═════ EXCERPTED DATA

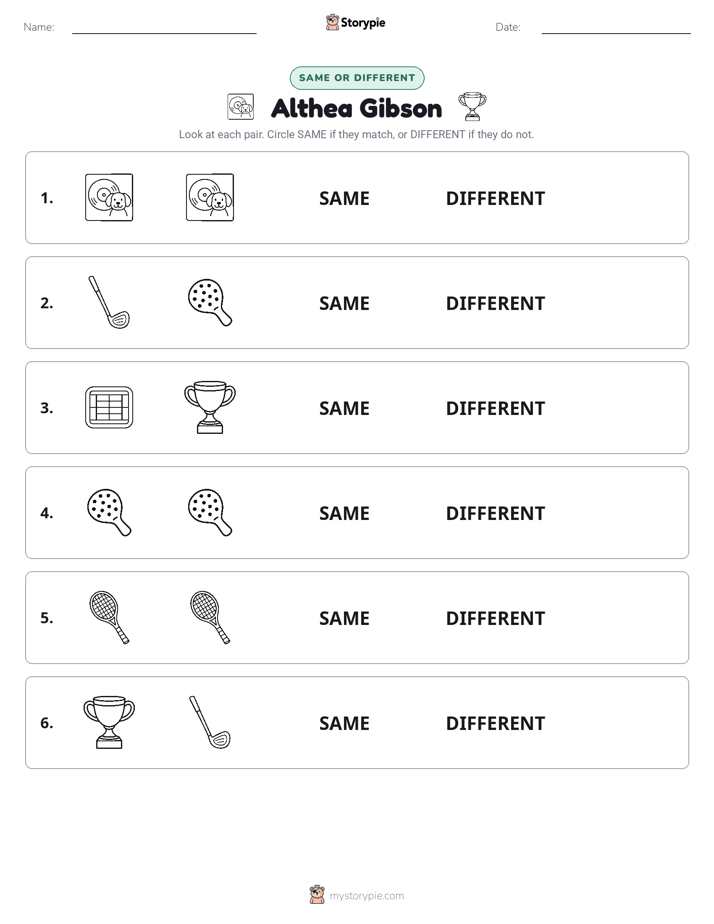This screenshot has height=924, width=714.
Task: Click the golf club icon in row 2
Action: pos(109,302)
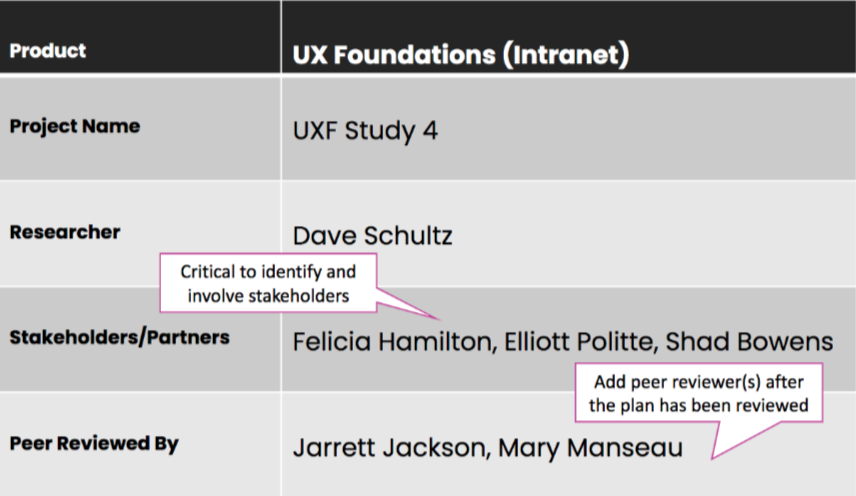Select the "UXF Study 4" project value
This screenshot has width=856, height=496.
coord(365,131)
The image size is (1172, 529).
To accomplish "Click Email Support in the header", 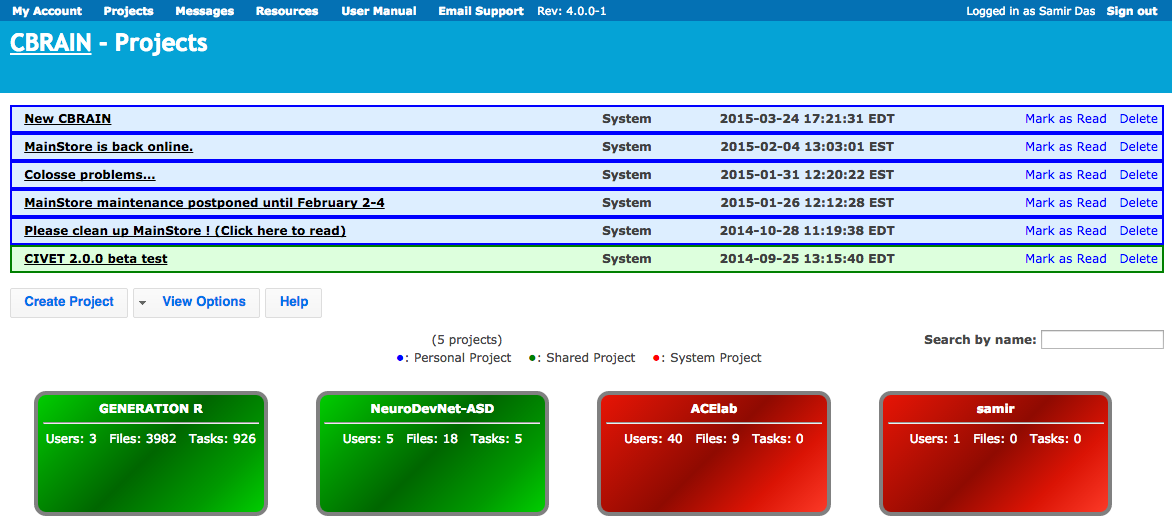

══════════

Could the lines from the one with "The image size is (1172, 529)." through the last line of the material above be written out exactly, both included, with pictures left out?

The image size is (1172, 529).
To accomplish "Click Email Support in the header", 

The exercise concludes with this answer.